___ READING TEXT

DUBAI: An Iranian court issued a $312.9 million judgement against the United States over a 2017 Daesh (Islamic State)-claimed attack on Tehran, authorities said on Wednesday, the latest judicial action between the nations amid their decadeslong enmity.

Iran’s state-run Irna news agency, in reporting the decision, offered no direct evidence to support the court’s allegation that American officials had any part in the June 2017 attack that killed at least 18 people and wounded 50 others.

The assault saw gunmen attack Ayatollah Ruhollah Khomeini’s mausoleum and the country’s parliament, starting an hourslong siege.

However, the court ruling comes after the United Nations’ highest court in March rejected Tehran’s legal bid to free up some $2 billion in Iranian Central Bank assets frozen by US authorities.

Meanwhile, US judges have issued rulings that call for billions of dollars to be paid by Iran over attacks linked to Tehran, as well as those detained by Iran and used as pawns in negotiations between the countries.

The US State Department did not immediately respond to a request for comment Wednesday.

The Irna report described those named in the lawsuit as including the US government, former Presidents George W. Bush and Barack Obama, the CIA, the American military’s Central Command, the Treasury and others.

It said the case before Branch 55 of the Tehran Court of Justice came from the families of three people killed in the June 2017 attack.

Unidentified speeches

“The reasons for attributing these crimes to the United States ... is based on the central and main role of the government and officials of this country in organizing and directing terrorist groups,” the IRNA report said.

It cited “reliable news” and unidentified speeches by American officials as its evidence.

______

Extend the news article above about the Iranian court's judgment against the United States, starting after its last sentence.

___ EXTRACTED ENTRIES

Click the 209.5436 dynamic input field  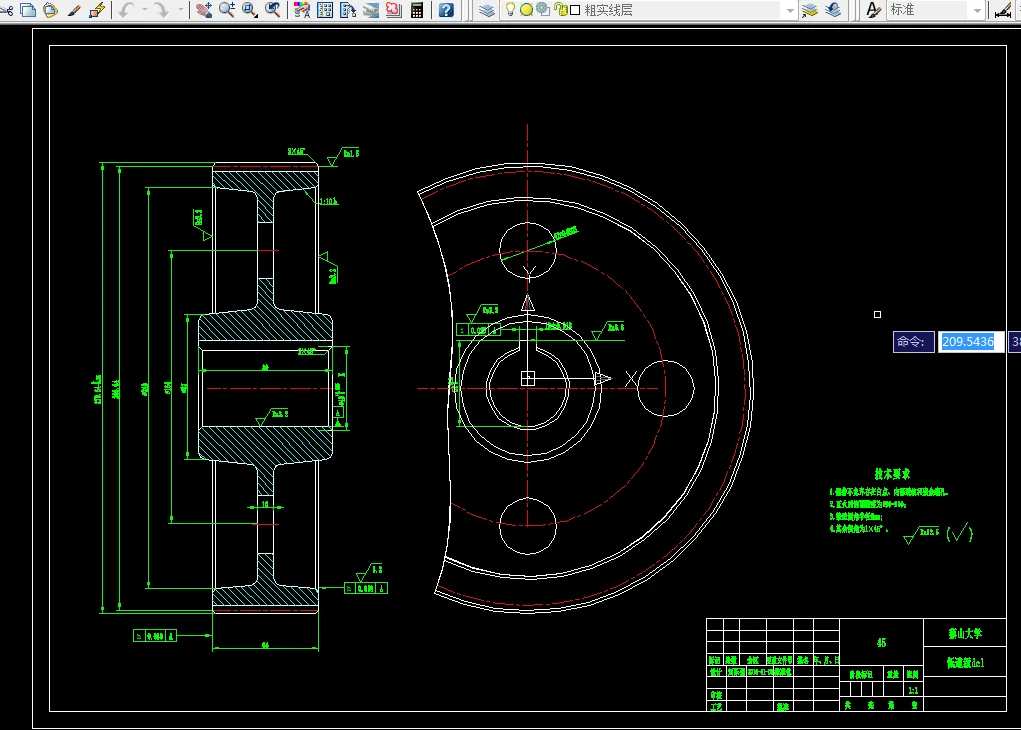pyautogui.click(x=970, y=342)
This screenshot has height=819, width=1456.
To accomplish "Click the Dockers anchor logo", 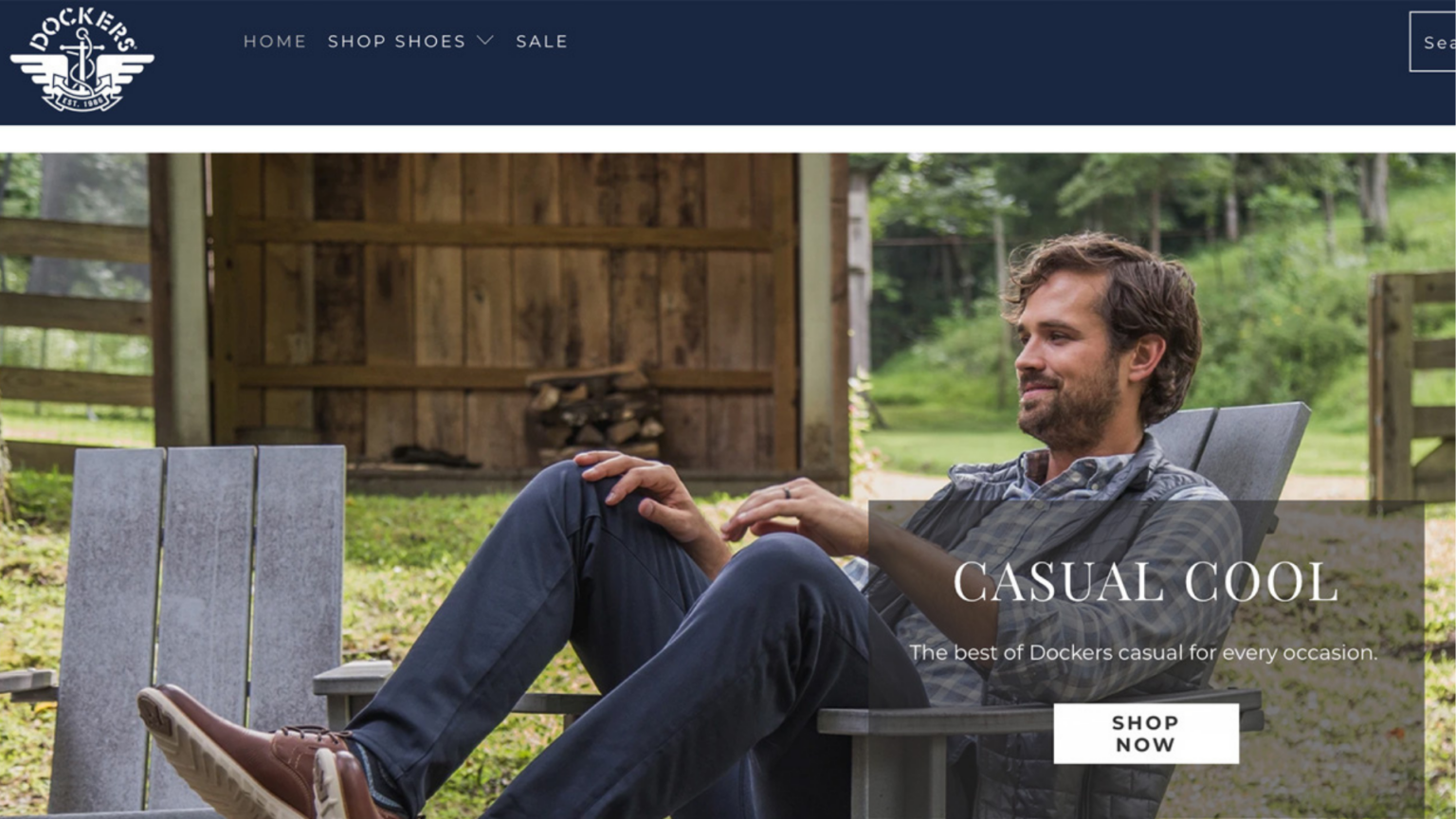I will point(82,59).
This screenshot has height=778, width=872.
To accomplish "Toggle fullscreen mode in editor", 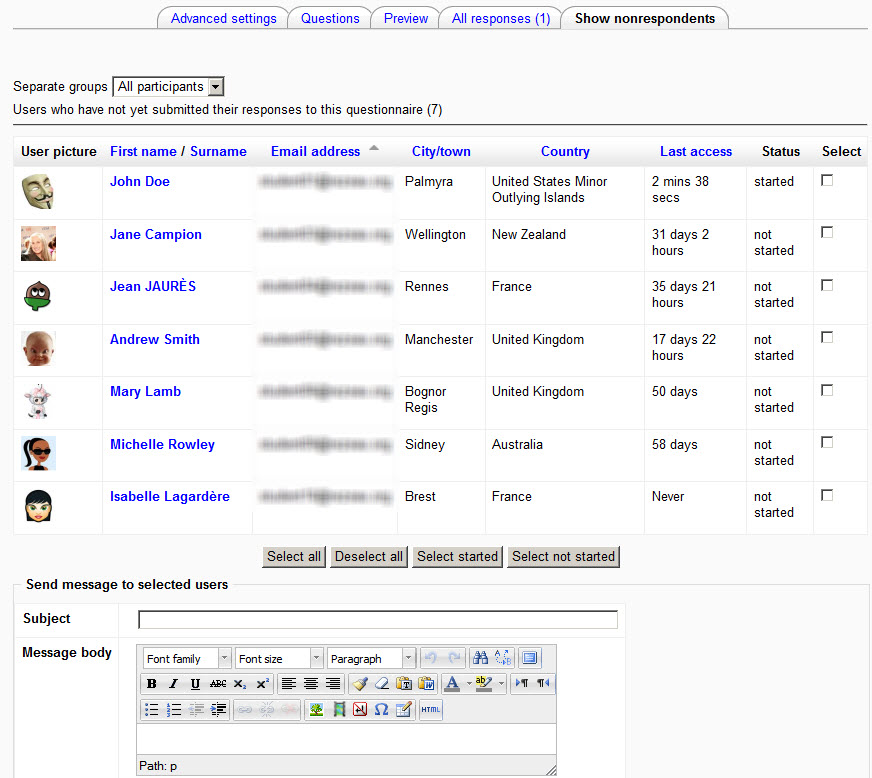I will [x=529, y=658].
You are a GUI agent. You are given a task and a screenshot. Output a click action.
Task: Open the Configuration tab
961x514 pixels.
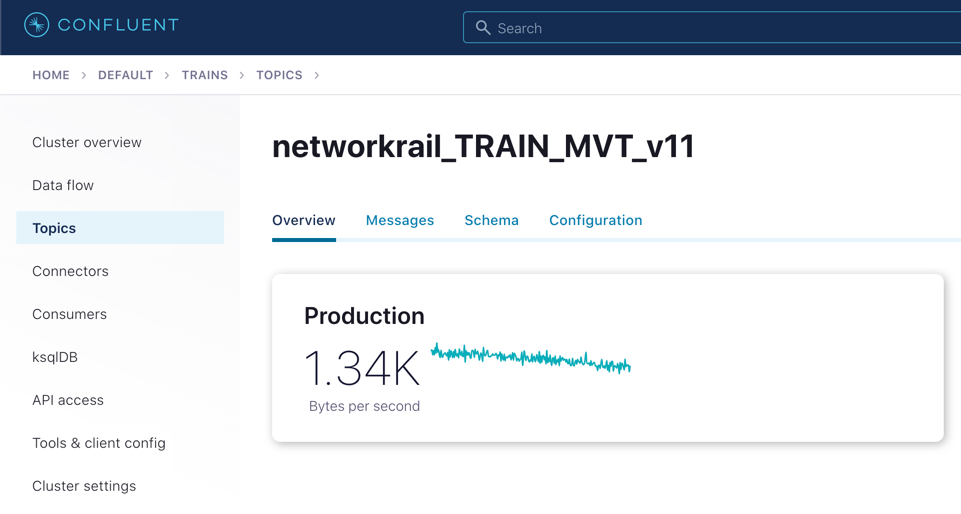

______

### RESULT
During his 2016 presidential campaign, Donald Trump described Obama as the “founder” of the Islamic State group. While later calling his comments “sarcasm” based on Obama’s decision to earlier withdraw troops from Iraq, conspiracy theorists across the Middle East, including Iran’s supreme leader, seized on the remarks.

The June 2017 attack in Tehran marked the first time the extremists could penetrate tightly controlled Iran and carry out of a massive assault. The assault shocked Tehran, which largely has avoided militant attacks in the decades after the years-long tumult surrounding the 1979 Islamic Revolution. Iran a year later executed eight men sentenced to death over the attack.

Since the revolution, a series of US court cases have been filed against Iran, particularly over attacks like the 1983 bombing of the US Embassy in Beirut that killed 63 people.

A 1996 US law allows Americans to sue nations identified by the US government as sponsoring terrorism, like Iran, for damages suffered in militant acts linked back to them. Others have sued for being wrongfully imprisoned by Tehran, like Washington Post journalist Jason Rezaian.

The court decision announced Wednesday comes as tensions between Iran and the US remain high over Tehran’s nuclear program enriching uranium closer than ever to weapons-grade levels under reduced oversight from international inspectors.